=== Data to use ===

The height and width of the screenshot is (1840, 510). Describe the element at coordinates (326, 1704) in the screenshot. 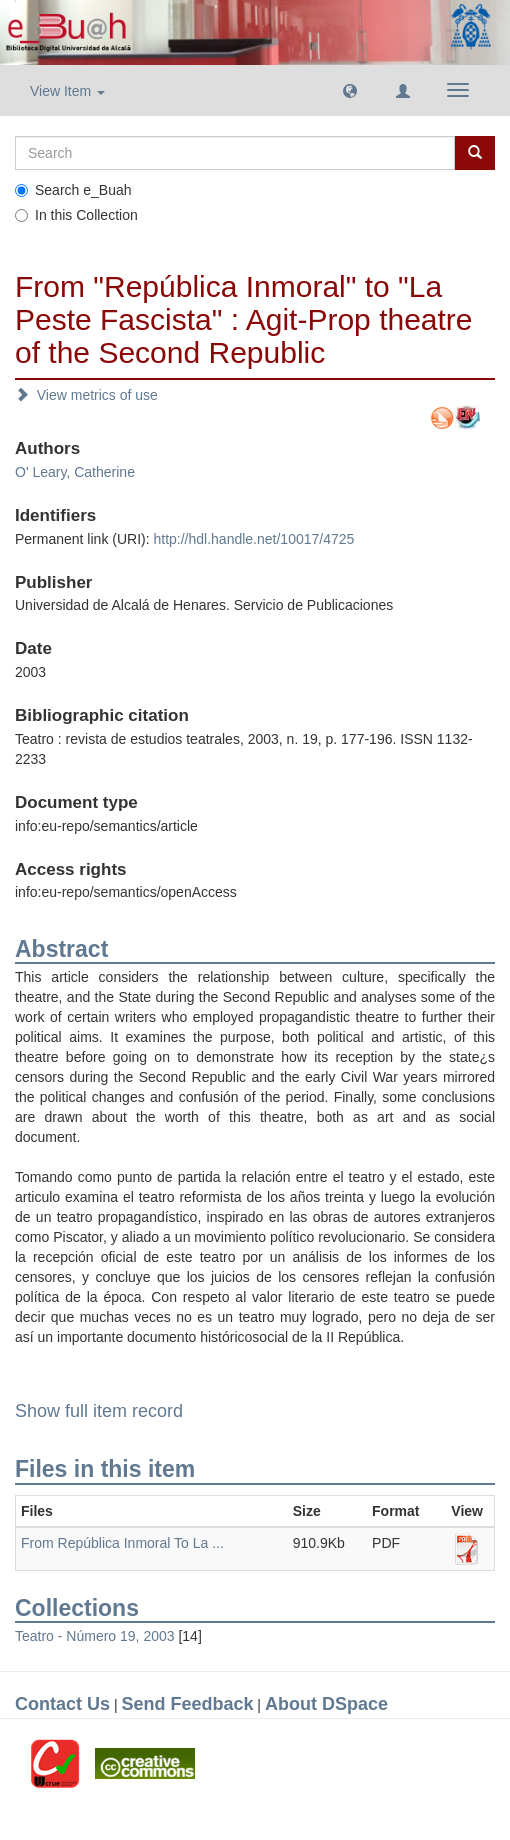

I see `About DSpace` at that location.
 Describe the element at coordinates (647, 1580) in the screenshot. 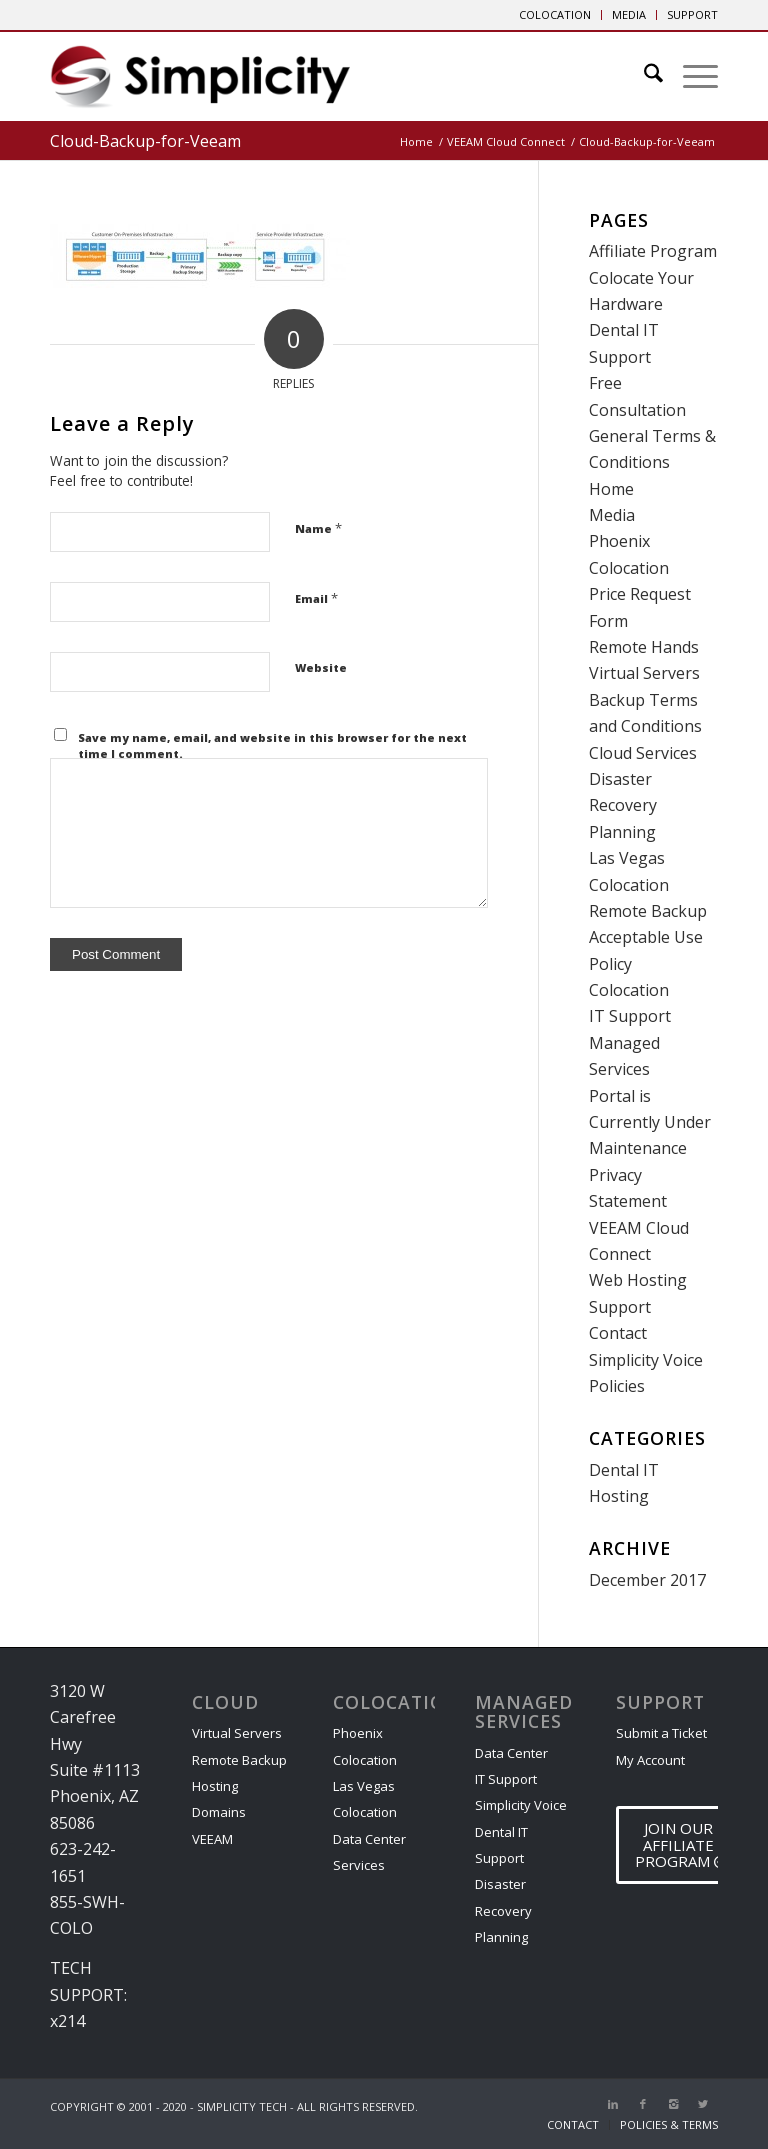

I see `December 2017` at that location.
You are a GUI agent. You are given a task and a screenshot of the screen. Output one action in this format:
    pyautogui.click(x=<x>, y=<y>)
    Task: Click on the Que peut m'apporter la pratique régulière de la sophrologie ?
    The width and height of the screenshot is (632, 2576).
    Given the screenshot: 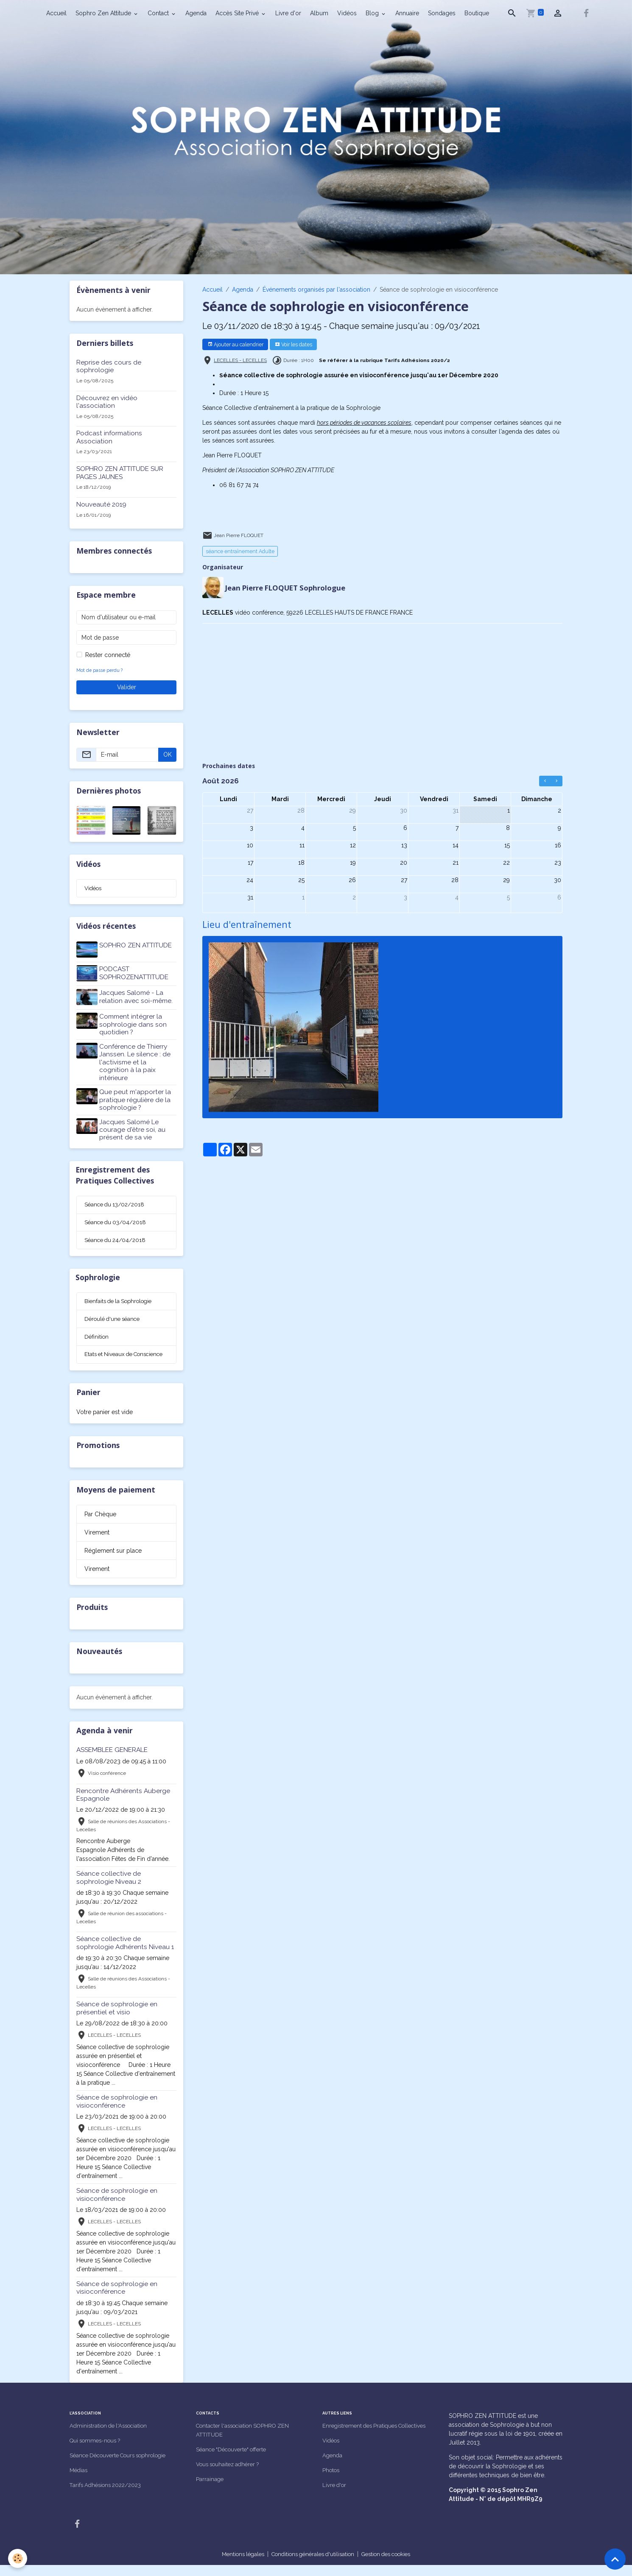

===

→ **Exercise details**
Edit the records above by changing each occurrence of "screenshot" to "image", keeping every other part unchanged. Omit the pictures from your answer.

→ **Result for this exercise**
The height and width of the image is (1840, 510). Describe the element at coordinates (326, 1704) in the image. 

I see `About DSpace` at that location.
 Describe the element at coordinates (647, 1580) in the image. 

I see `December 2017` at that location.
You are a GUI agent. You are given a task and a image of the screen. Output one action in this format:
    pyautogui.click(x=<x>, y=<y>)
    Task: Click on the Que peut m'apporter la pratique régulière de la sophrologie ?
    The width and height of the image is (632, 2576).
    Given the image: 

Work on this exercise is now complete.